Дедушка Жан-Пьер был стар и не мог похвастаться отменным здоровьем. Его пугали резкие звуки. Он не выносил кошачьей возни в коридоре; один вид Паслёна — бедного калеки — внушал ему крайнее отвращение, а все эти изысканные блюда, что готовила для него мать, не вызывали у него аппетита (он предпочитал водянистую овсянку и хлеб из муки грубого помола, какой ели слуги, а еще имел забавную привычку посыпать любое блюдо — ростбиф, картошку, свежий салат с помидорами сахаром); и его совершенно
Но это и понятно — ведь он был нездоров. Старик кашлял, чихал, со злостью сплевывал в свои платки, жаловался на боли в груди и спине, на бессонницу (мол, постель у него слишком мягкая, а белье чересчур накрахмалено) и на головокружение — стоило ему покинуть комнату или просто выглянуть в окно. Замок Бельфлёров — ужасающее место каких-то нечеловеческих размеров, он позабыл, насколько дом огромен; это зрелище навевает неимоверный ужас! Что за извращенный мозг, движимый безудержным Вожделением, воплотил в жизнь этот замысел?
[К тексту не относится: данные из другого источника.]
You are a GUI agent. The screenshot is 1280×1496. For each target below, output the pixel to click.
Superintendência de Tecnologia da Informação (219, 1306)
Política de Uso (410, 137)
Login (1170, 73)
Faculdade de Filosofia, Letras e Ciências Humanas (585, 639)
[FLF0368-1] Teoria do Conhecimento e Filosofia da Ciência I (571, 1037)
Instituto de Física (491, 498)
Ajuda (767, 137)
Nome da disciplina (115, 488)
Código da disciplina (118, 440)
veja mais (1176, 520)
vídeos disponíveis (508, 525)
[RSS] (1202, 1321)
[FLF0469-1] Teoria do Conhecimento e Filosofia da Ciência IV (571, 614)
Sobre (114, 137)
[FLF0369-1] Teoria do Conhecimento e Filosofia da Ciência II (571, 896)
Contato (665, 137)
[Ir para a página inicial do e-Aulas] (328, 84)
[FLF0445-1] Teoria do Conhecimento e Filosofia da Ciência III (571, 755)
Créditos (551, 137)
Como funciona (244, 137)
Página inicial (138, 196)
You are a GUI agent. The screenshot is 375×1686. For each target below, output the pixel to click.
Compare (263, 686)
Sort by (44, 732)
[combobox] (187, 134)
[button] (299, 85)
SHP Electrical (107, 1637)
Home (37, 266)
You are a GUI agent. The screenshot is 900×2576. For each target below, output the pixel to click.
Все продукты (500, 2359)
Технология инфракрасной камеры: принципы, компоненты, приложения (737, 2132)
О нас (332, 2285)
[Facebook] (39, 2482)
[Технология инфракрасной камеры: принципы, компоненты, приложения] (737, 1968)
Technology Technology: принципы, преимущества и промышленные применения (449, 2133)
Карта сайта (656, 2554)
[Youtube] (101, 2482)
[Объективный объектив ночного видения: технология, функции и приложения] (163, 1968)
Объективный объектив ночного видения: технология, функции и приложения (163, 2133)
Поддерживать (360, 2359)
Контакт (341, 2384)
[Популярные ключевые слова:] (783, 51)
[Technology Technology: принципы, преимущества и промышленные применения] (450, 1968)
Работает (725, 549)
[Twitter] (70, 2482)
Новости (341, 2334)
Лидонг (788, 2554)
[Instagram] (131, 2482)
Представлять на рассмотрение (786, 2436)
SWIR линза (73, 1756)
Сам замок… его окрестности… Поглощающая любой свет зыбкая поверхность Лейк-Нуар… Бескрайние пространства дикого леса… И эти горы вдали, тоже внушающие ужас; а позади, раскорячившись во все стороны — еще более чудовищные пределы, территория, которую небрежно называют «внешним миром». Что за обезумевший мозг, движимый безудержным вожделением, воплотил в жизнь этот замысел?..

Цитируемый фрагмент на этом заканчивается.